Todd Michael
The complex architecture of plant T-DNA transgene insertions
About Todd Michael
Dr. Todd Michael is Professor and Director of Informatics at the J. Craig Venter Institute (JCVI) in San Diego, CA USA. At JCVI, Dr. Michael’s group builds genome sequencing, editing and analysis tools with a specific focus on developing synthetic plants. Current projects include sequencing minimal and specialized plant genomes, computationally designing a minimal plant genome, booting-up plant artificial chromosomes, and leveraging nanopore sequencing for complete genomes and epigenomic analysis.
Recent publications
Jupe, F. et al. The complex architecture of plant transgene insertions. bioRxiv 282772 (2018). doi:10.1101/282772
Michael, T. P. et al. High contiguity Arabidopsis thaliana genome assembly with a single nanopore flow cell.
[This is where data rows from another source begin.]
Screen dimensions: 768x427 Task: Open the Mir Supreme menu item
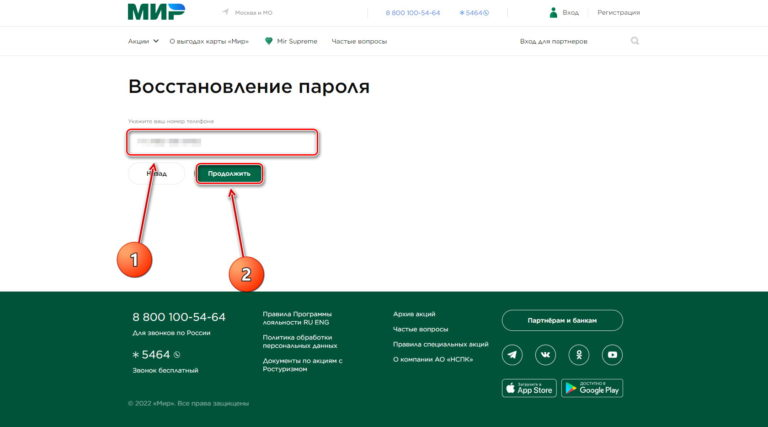tap(291, 41)
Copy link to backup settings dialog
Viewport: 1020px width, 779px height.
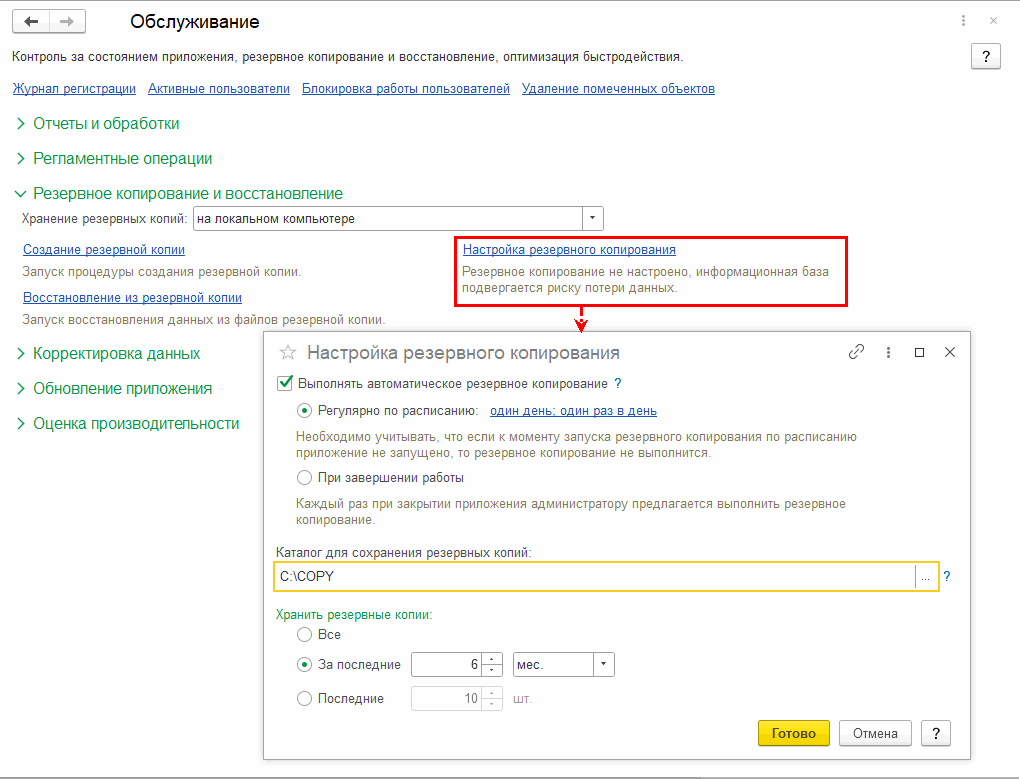click(856, 353)
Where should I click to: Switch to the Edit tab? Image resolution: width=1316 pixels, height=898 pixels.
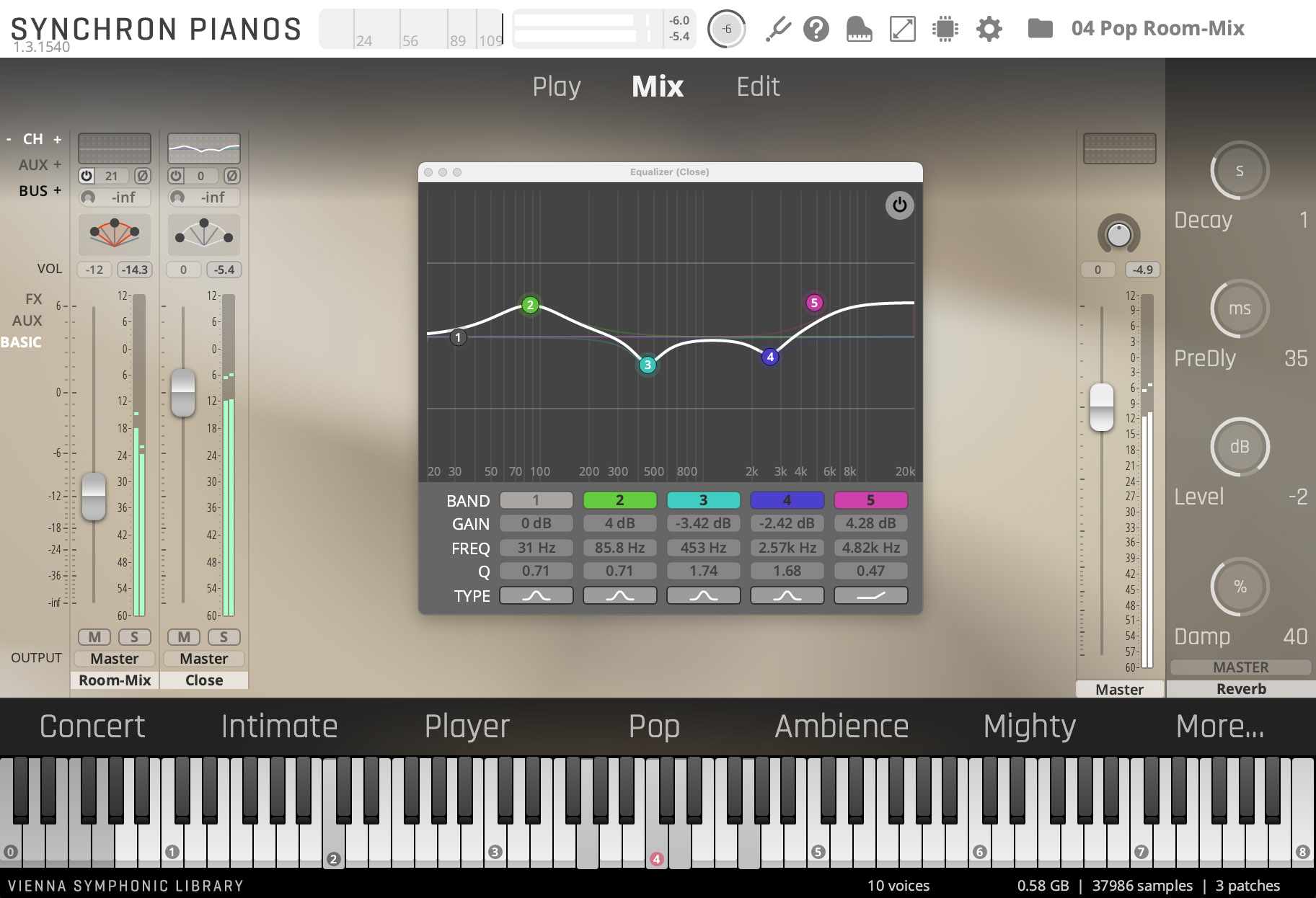point(757,86)
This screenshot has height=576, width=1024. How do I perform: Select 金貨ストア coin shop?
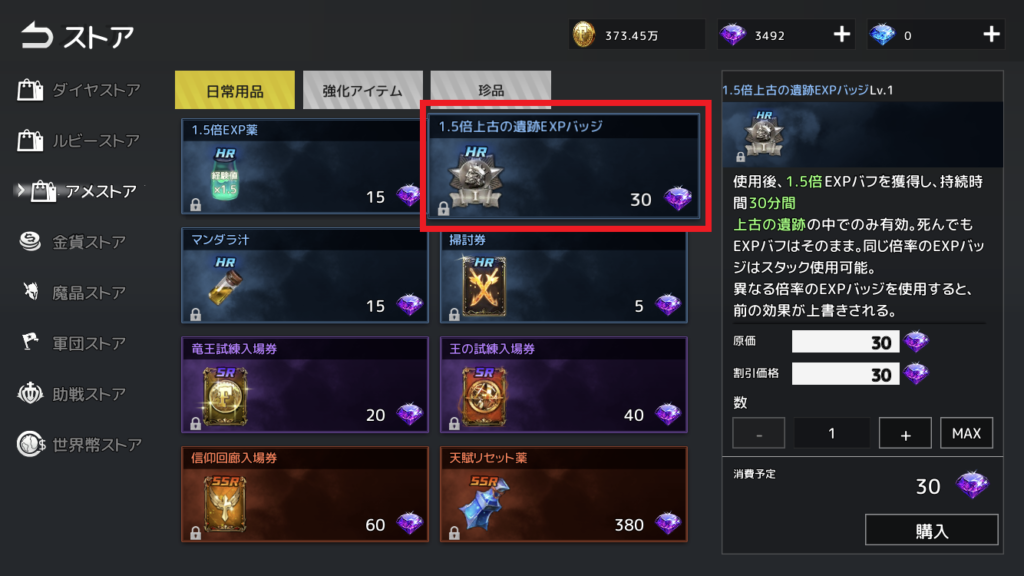[x=72, y=242]
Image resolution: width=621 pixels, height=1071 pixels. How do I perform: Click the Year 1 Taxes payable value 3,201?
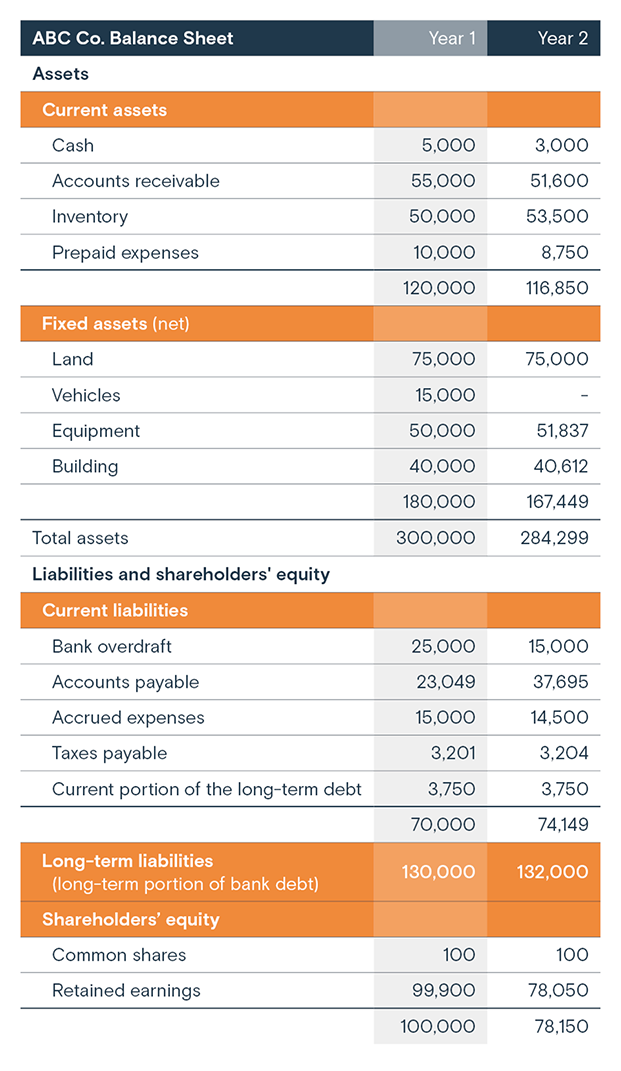(x=451, y=753)
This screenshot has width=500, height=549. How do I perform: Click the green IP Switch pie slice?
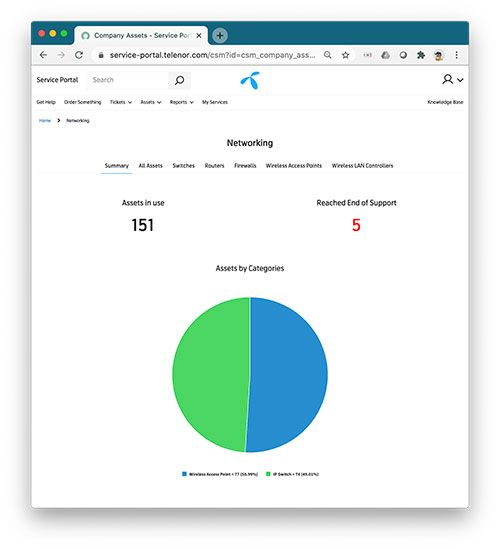pyautogui.click(x=210, y=375)
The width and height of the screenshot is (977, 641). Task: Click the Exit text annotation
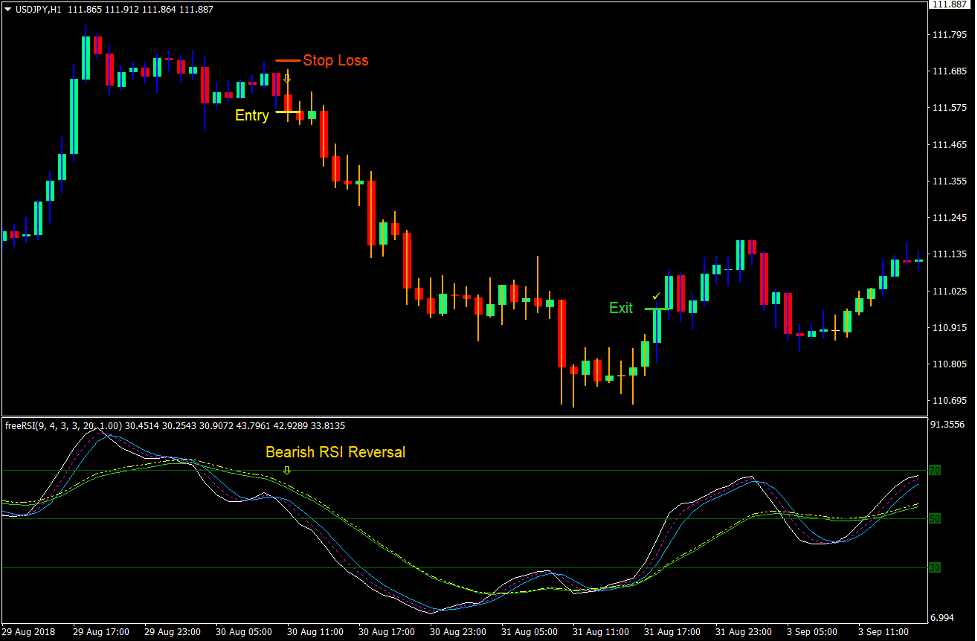621,308
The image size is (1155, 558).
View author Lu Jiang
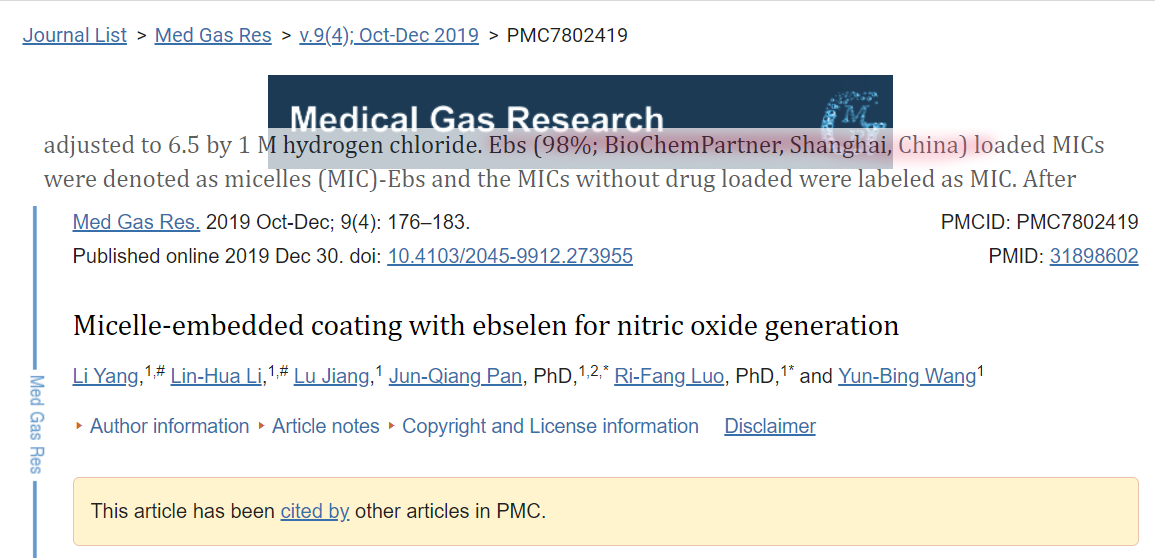331,377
Nature Communications 9, (2018).
Abstract
Over the last 35 years the soil bacterium Agrobacterium tumefaciens has been used as the workhorse in the production of transgenic plants through the replacement of its native tumor-inducing plasmid elements with customizable cassettes that enable the random integration of a Transfer DNA (T-DNA) sequence into any plant genome. Due to previous limitations in sequencing read lengths, the architecture of these T-DNA insertions has gone largely uncharacterized. We leveraged Oxford Nanopore Technologies long-reads in combination with optical maps to characterize T-DNA insertions, ranging from 27 to 236 kilobases in the model plant Arabidopsis thaliana. We generated a higher quality reference assembly, which corrected 83% of non-centromeric misassemblies in the platinum hand-curated TAIR10 assembly. For two segregating T-DNA lines we resolved structures up to 36 kb and revealed large-scale translocations events. This unprecedented nucleotide-level definition of T-DNA insertions enabled the characterization of the epigenomic status associated with the insertions.